> WORK INSTRUCTIONS:
Copy the records exactly. Include every line.

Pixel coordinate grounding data
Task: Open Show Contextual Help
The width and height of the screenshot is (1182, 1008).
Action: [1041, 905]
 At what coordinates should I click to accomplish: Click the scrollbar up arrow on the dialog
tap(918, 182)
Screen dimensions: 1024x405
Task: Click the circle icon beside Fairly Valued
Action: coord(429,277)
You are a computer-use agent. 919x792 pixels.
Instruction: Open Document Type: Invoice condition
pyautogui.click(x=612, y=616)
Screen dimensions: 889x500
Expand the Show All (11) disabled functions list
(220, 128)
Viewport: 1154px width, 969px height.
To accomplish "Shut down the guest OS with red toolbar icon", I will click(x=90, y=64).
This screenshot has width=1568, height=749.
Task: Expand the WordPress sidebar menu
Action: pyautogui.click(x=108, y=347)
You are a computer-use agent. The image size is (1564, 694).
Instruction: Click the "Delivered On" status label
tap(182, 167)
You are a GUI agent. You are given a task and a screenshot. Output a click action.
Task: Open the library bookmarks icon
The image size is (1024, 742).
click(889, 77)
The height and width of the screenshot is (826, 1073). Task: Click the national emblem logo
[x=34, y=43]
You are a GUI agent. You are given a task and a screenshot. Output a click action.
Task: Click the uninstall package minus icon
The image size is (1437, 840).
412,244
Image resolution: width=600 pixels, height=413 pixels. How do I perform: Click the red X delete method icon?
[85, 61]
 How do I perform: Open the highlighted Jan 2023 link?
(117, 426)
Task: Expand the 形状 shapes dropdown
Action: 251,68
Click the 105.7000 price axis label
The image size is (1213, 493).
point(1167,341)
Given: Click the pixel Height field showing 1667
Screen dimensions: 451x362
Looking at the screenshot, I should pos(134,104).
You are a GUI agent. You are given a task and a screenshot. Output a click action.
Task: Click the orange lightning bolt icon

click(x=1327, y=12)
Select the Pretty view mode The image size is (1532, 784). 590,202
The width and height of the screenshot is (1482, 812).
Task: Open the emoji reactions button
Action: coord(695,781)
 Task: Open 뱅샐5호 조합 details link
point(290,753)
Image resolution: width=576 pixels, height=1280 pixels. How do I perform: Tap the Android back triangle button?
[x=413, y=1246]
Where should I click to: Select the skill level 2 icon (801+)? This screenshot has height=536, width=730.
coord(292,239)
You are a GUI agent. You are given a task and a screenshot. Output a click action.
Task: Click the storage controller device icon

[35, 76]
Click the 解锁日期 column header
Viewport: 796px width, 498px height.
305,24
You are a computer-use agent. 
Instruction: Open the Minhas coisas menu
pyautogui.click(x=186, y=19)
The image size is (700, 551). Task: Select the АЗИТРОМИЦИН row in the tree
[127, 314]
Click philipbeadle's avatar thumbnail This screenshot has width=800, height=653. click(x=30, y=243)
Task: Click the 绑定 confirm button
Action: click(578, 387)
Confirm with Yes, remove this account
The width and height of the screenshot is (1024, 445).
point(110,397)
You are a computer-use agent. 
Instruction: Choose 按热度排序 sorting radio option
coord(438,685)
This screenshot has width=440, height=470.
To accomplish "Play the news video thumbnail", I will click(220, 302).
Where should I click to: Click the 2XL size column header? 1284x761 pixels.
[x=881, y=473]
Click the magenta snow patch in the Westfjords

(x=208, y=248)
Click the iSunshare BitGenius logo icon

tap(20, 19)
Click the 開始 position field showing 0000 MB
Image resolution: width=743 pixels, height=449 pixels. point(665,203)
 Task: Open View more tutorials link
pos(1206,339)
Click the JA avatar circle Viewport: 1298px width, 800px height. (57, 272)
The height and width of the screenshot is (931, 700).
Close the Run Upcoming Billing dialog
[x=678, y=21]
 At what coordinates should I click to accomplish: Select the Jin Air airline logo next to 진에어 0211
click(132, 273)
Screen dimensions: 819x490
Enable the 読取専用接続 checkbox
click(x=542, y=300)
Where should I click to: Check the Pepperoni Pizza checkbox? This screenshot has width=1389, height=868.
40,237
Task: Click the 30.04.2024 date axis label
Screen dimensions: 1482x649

> RESULT OF THE EXERCISE:
Task: Open Show Contextual Help
The width and height of the screenshot is (1182, 1008).
Action: [1041, 905]
 At what coordinates should I click to accomplish: Click the scrollbar up arrow on the dialog
tap(918, 182)
Screen dimensions: 1024x405
Task: Click the circle icon beside Fairly Valued
Action: coord(429,277)
You are a computer-use agent. 919x792 pixels.
Instruction: Open Document Type: Invoice condition
pyautogui.click(x=612, y=616)
Screen dimensions: 889x500
Expand the Show All (11) disabled functions list
(220, 128)
Viewport: 1154px width, 969px height.
To accomplish "Shut down the guest OS with red toolbar icon", I will click(x=90, y=64).
This screenshot has width=1568, height=749.
Task: Expand the WordPress sidebar menu
Action: pyautogui.click(x=108, y=347)
You are a computer-use agent. The image size is (1564, 694).
Instruction: Click the "Delivered On" status label
tap(182, 167)
You are a GUI agent. You are given a task and a screenshot. Output a click action.
Task: Open the library bookmarks icon
The image size is (1024, 742).
click(889, 77)
The height and width of the screenshot is (826, 1073). Task: Click the national emblem logo
[x=34, y=43]
You are a GUI agent. You are given a task and a screenshot. Output a click action.
Task: Click the uninstall package minus icon
The image size is (1437, 840).
412,244
Image resolution: width=600 pixels, height=413 pixels. How do I perform: Click the red X delete method icon?
[85, 61]
 How do I perform: Open the highlighted Jan 2023 link?
(117, 426)
Task: Expand the 形状 shapes dropdown
Action: 251,68
Click the 105.7000 price axis label
The image size is (1213, 493).
point(1167,341)
Given: Click the pixel Height field showing 1667
Screen dimensions: 451x362
Looking at the screenshot, I should pos(134,104).
You are a GUI agent. You are given a task and a screenshot. Output a click action.
Task: Click the orange lightning bolt icon

click(x=1327, y=12)
Select the Pretty view mode The image size is (1532, 784). 590,202
The width and height of the screenshot is (1482, 812).
Task: Open the emoji reactions button
Action: coord(695,781)
 Task: Open 뱅샐5호 조합 details link
point(290,753)
Image resolution: width=576 pixels, height=1280 pixels. How do I perform: Tap the Android back triangle button?
[x=413, y=1246]
Where should I click to: Select the skill level 2 icon (801+)? This screenshot has height=536, width=730.
coord(292,239)
You are a GUI agent. You are given a task and a screenshot. Output a click action.
Task: Click the storage controller device icon

[35, 76]
Click the 解锁日期 column header
Viewport: 796px width, 498px height.
305,24
You are a computer-use agent. 
Instruction: Open the Minhas coisas menu
pyautogui.click(x=186, y=19)
The image size is (700, 551). Task: Select the АЗИТРОМИЦИН row in the tree
[127, 314]
Click philipbeadle's avatar thumbnail This screenshot has width=800, height=653. click(x=30, y=243)
Task: Click the 绑定 confirm button
Action: click(578, 387)
Confirm with Yes, remove this account
The width and height of the screenshot is (1024, 445).
point(110,397)
You are a computer-use agent. 
Instruction: Choose 按热度排序 sorting radio option
coord(438,685)
This screenshot has width=440, height=470.
To accomplish "Play the news video thumbnail", I will click(220, 302).
Where should I click to: Click the 2XL size column header? 1284x761 pixels.
[x=881, y=473]
Click the magenta snow patch in the Westfjords

(x=208, y=248)
Click the iSunshare BitGenius logo icon

tap(20, 19)
Click the 開始 position field showing 0000 MB
Image resolution: width=743 pixels, height=449 pixels. point(665,203)
 Task: Open View more tutorials link
pos(1206,339)
Click the JA avatar circle Viewport: 1298px width, 800px height. (57, 272)
The height and width of the screenshot is (931, 700).
Close the Run Upcoming Billing dialog
[x=678, y=21]
 At what coordinates should I click to accomplish: Select the Jin Air airline logo next to 진에어 0211
click(132, 273)
Screen dimensions: 819x490
Enable the 読取専用接続 checkbox
click(x=542, y=300)
Where should I click to: Check the Pepperoni Pizza checkbox? This screenshot has width=1389, height=868.
40,237
Task: Click the 30.04.2024 date axis label
Screen dimensions: 1482x649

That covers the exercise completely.